EXERCISE: Print every one of the records below verbatim, changing nothing.

# DATA TO PROCESS start

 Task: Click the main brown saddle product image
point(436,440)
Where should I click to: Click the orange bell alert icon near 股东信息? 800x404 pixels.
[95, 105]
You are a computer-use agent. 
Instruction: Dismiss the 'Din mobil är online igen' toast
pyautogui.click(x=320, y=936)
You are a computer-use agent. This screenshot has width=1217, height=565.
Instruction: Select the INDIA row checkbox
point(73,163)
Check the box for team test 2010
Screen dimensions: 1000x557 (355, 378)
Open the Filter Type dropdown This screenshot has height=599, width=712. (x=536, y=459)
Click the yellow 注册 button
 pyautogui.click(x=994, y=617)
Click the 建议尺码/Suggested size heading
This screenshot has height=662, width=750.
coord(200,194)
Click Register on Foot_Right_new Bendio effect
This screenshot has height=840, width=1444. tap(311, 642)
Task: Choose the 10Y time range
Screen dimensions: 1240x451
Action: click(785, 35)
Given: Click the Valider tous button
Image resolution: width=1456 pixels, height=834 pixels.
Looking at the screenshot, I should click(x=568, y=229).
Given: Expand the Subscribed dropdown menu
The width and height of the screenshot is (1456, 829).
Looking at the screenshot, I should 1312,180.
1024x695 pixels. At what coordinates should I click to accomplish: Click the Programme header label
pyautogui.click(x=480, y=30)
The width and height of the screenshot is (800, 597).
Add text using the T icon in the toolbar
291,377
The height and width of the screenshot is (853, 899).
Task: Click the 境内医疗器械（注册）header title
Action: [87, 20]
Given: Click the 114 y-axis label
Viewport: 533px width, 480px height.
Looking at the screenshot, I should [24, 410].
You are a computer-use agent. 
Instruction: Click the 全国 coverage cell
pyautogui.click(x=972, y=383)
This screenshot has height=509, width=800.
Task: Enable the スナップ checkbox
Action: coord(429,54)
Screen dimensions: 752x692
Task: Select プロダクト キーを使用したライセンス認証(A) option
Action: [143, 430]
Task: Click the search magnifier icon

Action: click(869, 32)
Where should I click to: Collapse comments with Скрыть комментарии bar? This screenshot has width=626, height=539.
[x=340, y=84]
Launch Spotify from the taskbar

# DATA TO PROCESS end

CORRECT RESPONSE:
 Task: Click the main brown saddle product image
point(436,440)
Where should I click to: Click the orange bell alert icon near 股东信息? 800x404 pixels.
[95, 105]
You are a computer-use agent. 
Instruction: Dismiss the 'Din mobil är online igen' toast
pyautogui.click(x=320, y=936)
You are a computer-use agent. This screenshot has width=1217, height=565.
Instruction: Select the INDIA row checkbox
point(73,163)
Check the box for team test 2010
Screen dimensions: 1000x557 (355, 378)
Open the Filter Type dropdown This screenshot has height=599, width=712. (x=536, y=459)
Click the yellow 注册 button
 pyautogui.click(x=994, y=617)
Click the 建议尺码/Suggested size heading
This screenshot has height=662, width=750.
coord(200,194)
Click Register on Foot_Right_new Bendio effect
This screenshot has height=840, width=1444. tap(311, 642)
Task: Choose the 10Y time range
Screen dimensions: 1240x451
Action: click(785, 35)
Given: Click the Valider tous button
Image resolution: width=1456 pixels, height=834 pixels.
Looking at the screenshot, I should click(x=568, y=229).
Given: Expand the Subscribed dropdown menu
The width and height of the screenshot is (1456, 829).
Looking at the screenshot, I should 1312,180.
1024x695 pixels. At what coordinates should I click to accomplish: Click the Programme header label
pyautogui.click(x=480, y=30)
The width and height of the screenshot is (800, 597).
Add text using the T icon in the toolbar
291,377
The height and width of the screenshot is (853, 899).
Task: Click the 境内医疗器械（注册）header title
Action: [87, 20]
Given: Click the 114 y-axis label
Viewport: 533px width, 480px height.
Looking at the screenshot, I should [24, 410].
You are a computer-use agent. 
Instruction: Click the 全国 coverage cell
pyautogui.click(x=972, y=383)
This screenshot has height=509, width=800.
Task: Enable the スナップ checkbox
Action: coord(429,54)
Screen dimensions: 752x692
Task: Select プロダクト キーを使用したライセンス認証(A) option
Action: [143, 430]
Task: Click the search magnifier icon

Action: click(869, 32)
Where should I click to: Collapse comments with Скрыть комментарии bar? This screenshot has width=626, height=539.
[x=340, y=84]
Launch Spotify from the taskbar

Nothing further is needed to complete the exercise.